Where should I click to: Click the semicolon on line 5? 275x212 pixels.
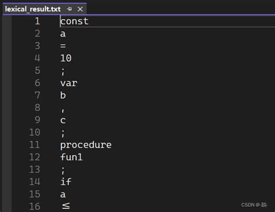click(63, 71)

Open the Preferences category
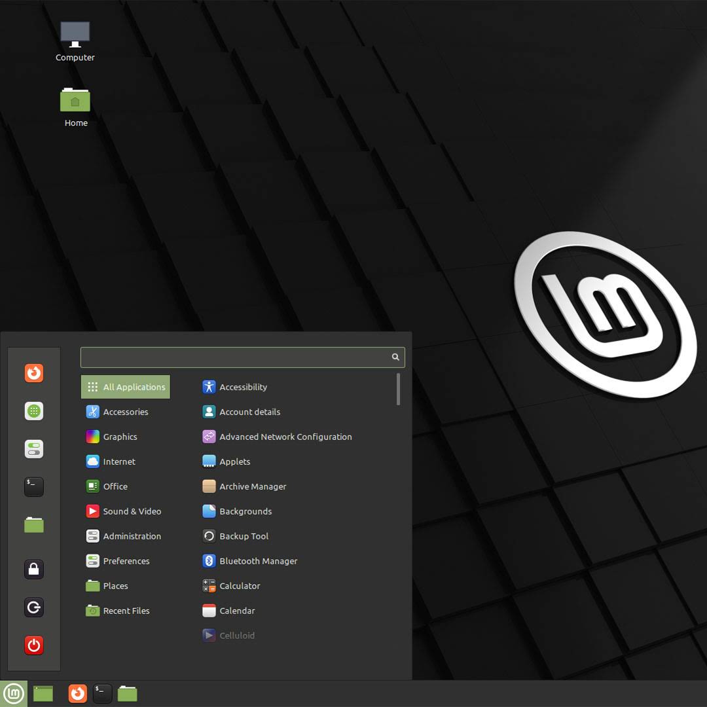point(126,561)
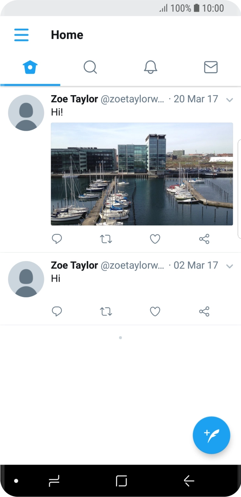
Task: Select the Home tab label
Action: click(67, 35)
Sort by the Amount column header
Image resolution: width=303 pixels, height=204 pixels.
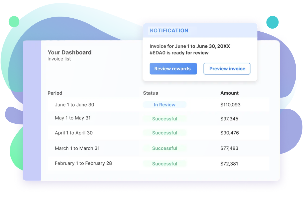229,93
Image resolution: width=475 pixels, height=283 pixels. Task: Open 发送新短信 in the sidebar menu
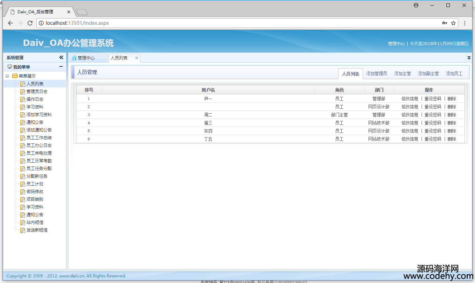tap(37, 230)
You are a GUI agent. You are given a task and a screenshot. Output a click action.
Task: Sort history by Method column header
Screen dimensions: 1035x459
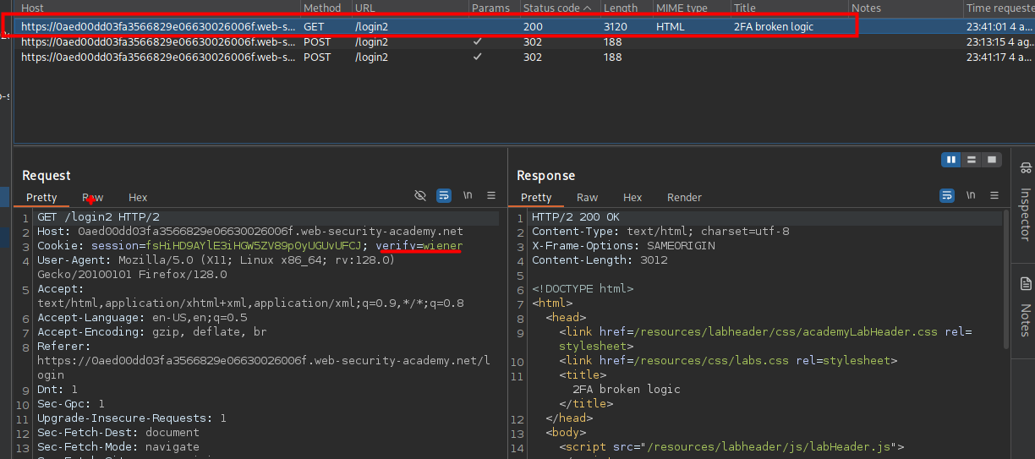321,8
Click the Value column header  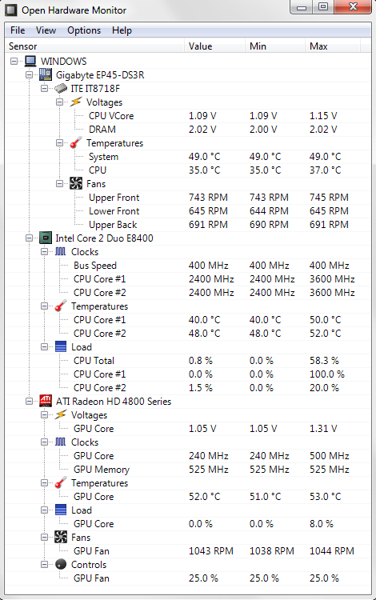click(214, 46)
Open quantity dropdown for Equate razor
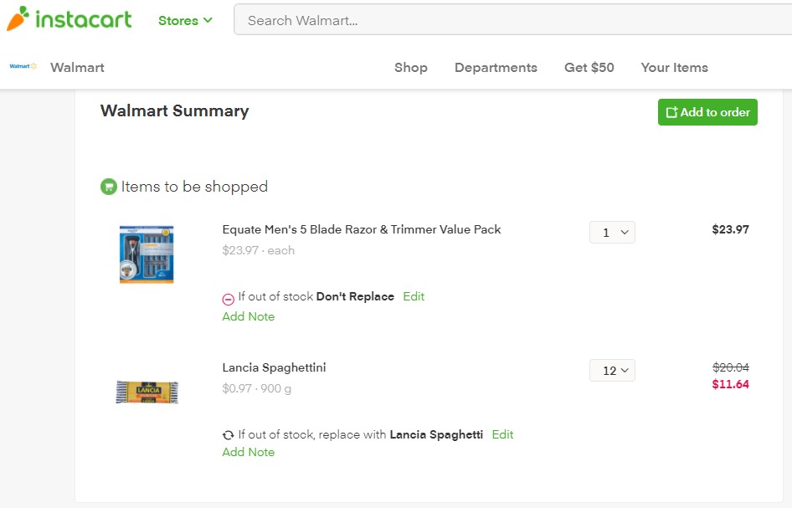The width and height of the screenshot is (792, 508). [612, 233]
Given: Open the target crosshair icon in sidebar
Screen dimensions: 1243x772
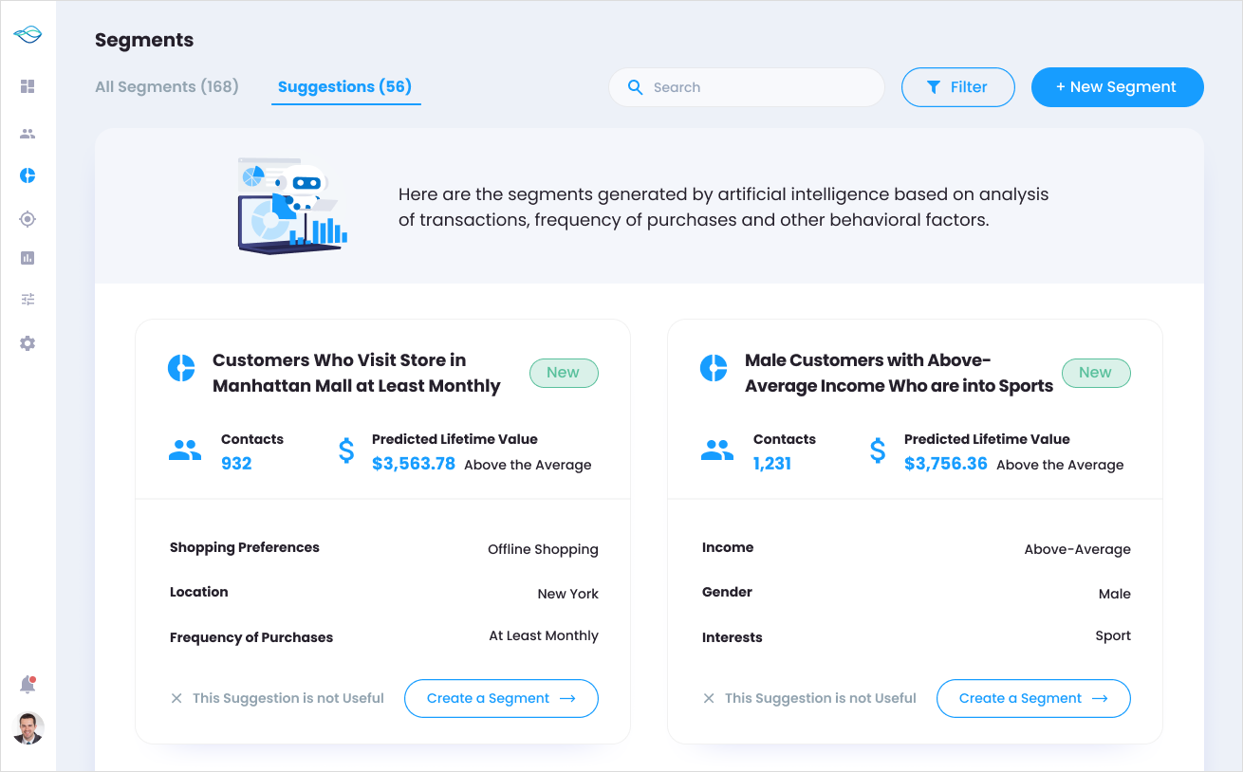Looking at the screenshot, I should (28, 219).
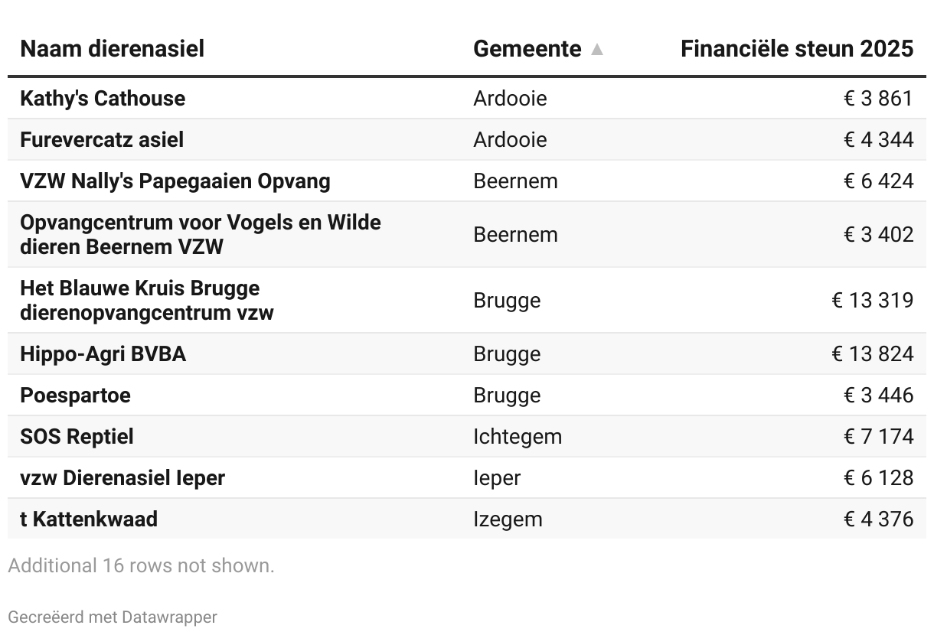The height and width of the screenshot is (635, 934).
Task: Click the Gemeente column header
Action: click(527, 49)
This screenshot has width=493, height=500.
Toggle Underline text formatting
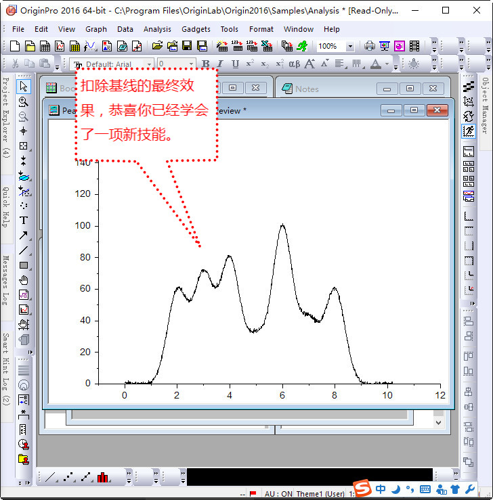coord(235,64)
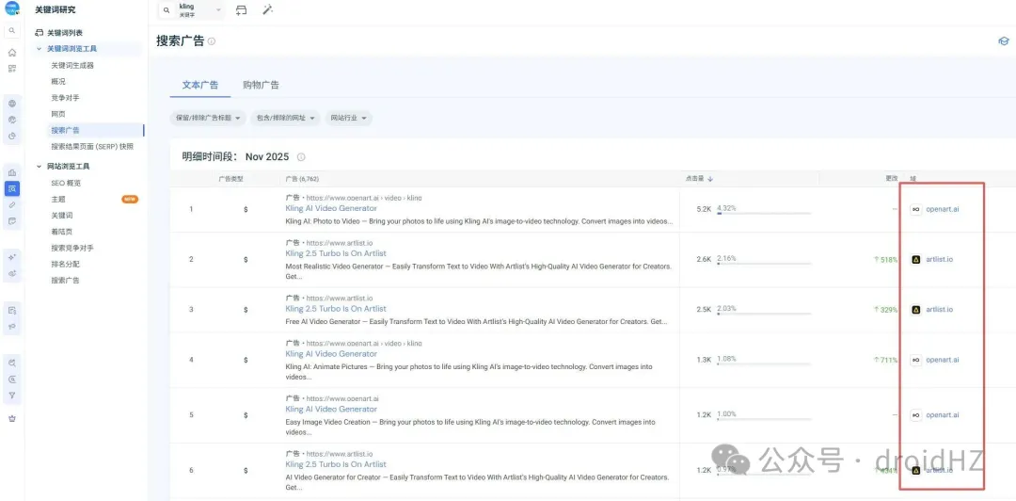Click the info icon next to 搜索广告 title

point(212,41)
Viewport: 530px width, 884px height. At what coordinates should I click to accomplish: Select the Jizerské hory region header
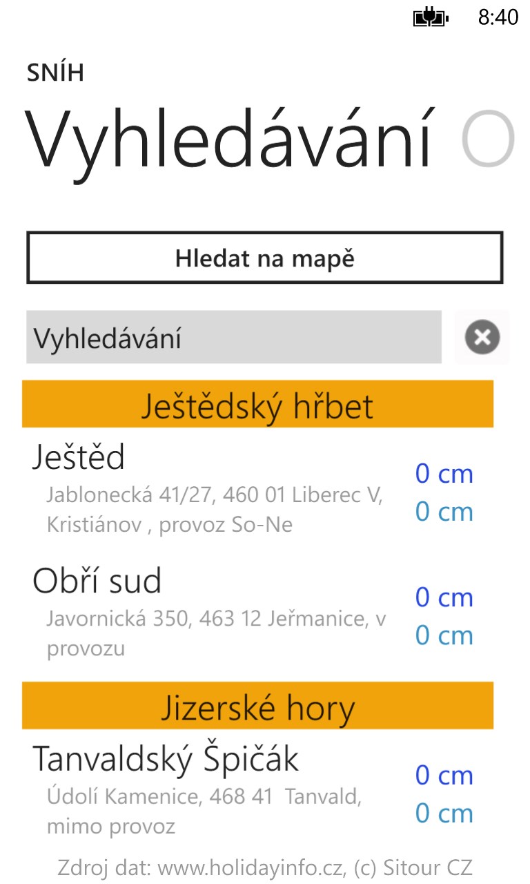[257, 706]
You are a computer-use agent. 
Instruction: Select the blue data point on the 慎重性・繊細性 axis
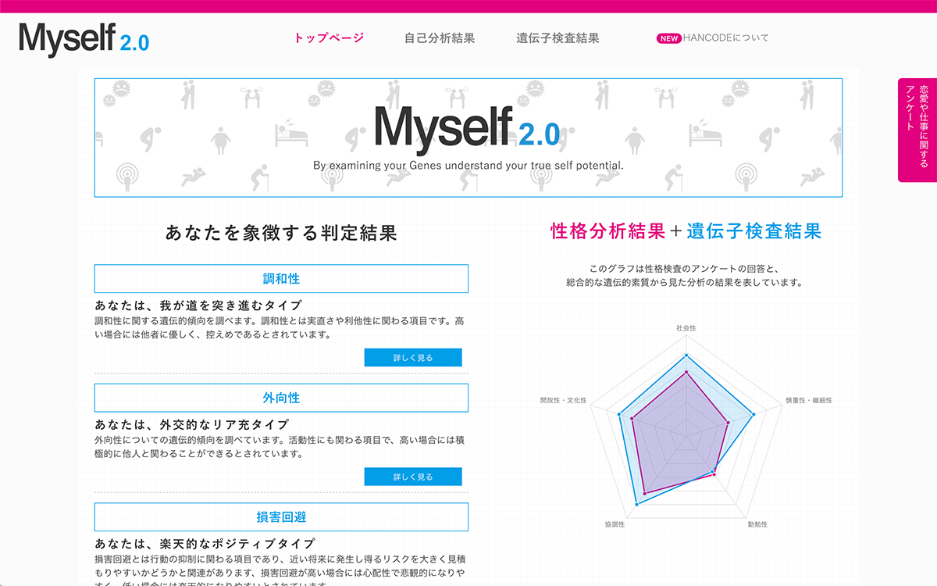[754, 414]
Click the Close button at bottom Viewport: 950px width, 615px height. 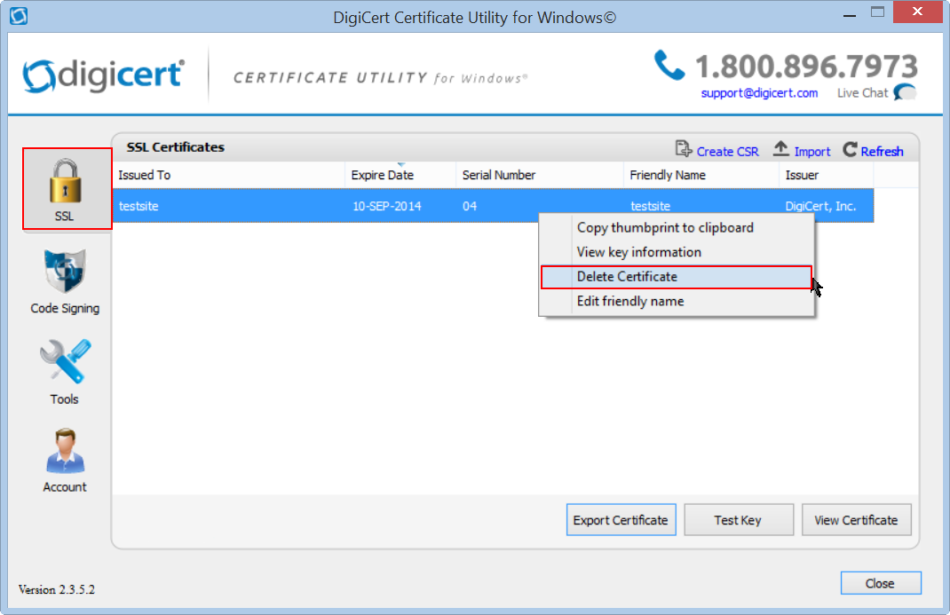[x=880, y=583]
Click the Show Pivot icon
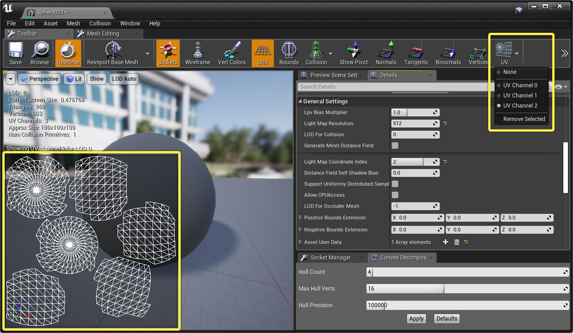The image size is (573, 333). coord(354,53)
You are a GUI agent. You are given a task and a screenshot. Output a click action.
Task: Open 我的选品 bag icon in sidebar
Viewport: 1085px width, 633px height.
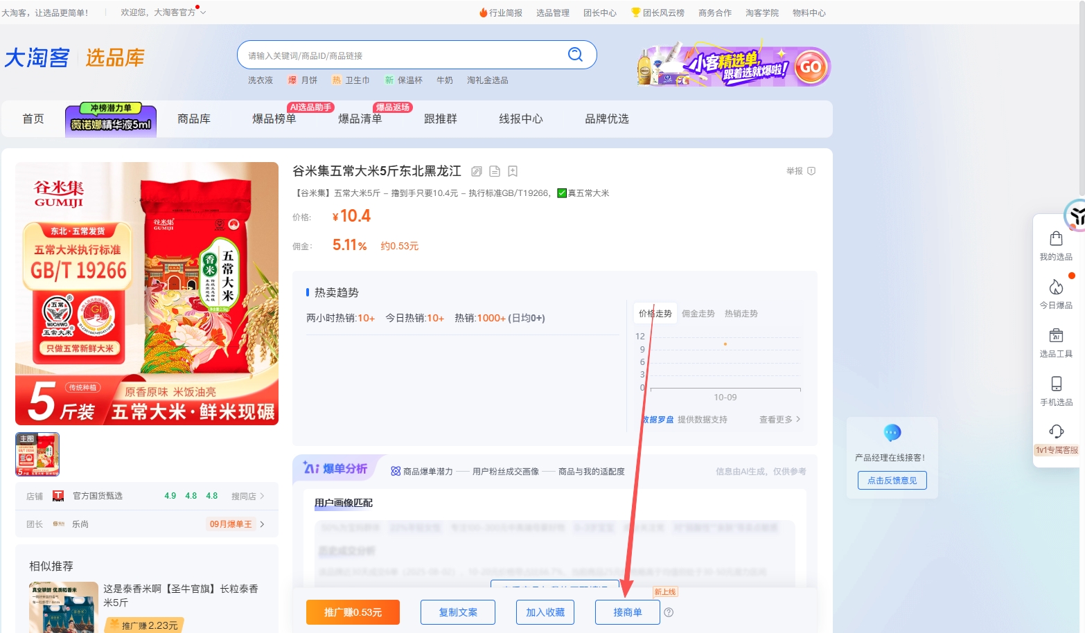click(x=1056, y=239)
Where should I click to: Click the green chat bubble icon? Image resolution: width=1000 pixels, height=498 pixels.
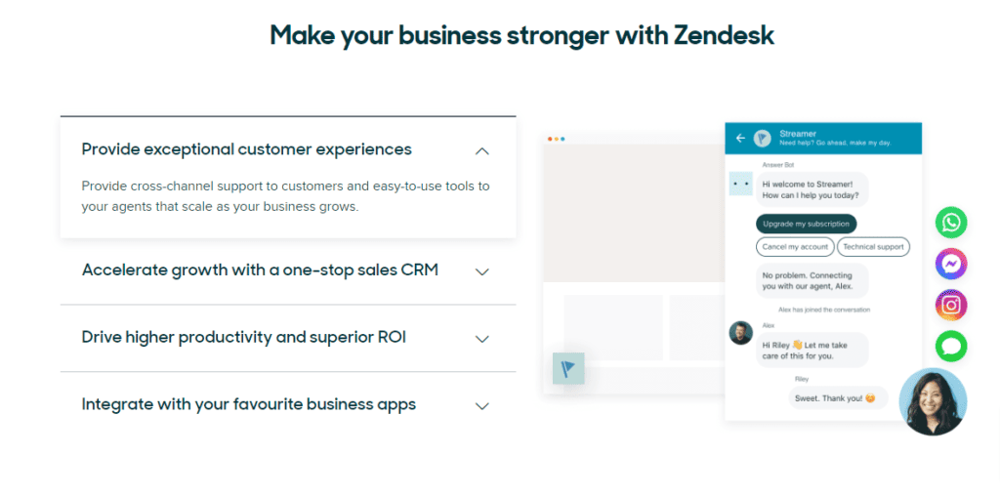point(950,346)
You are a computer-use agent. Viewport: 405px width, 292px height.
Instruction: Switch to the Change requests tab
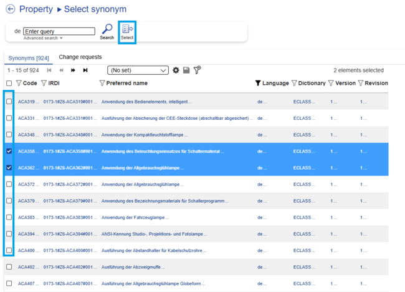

________________________________________

**TASK:** After you work out how many lines in the material hold the word "Sort", please respond with that number alone.

**COMPLETED EXERCISE:** 2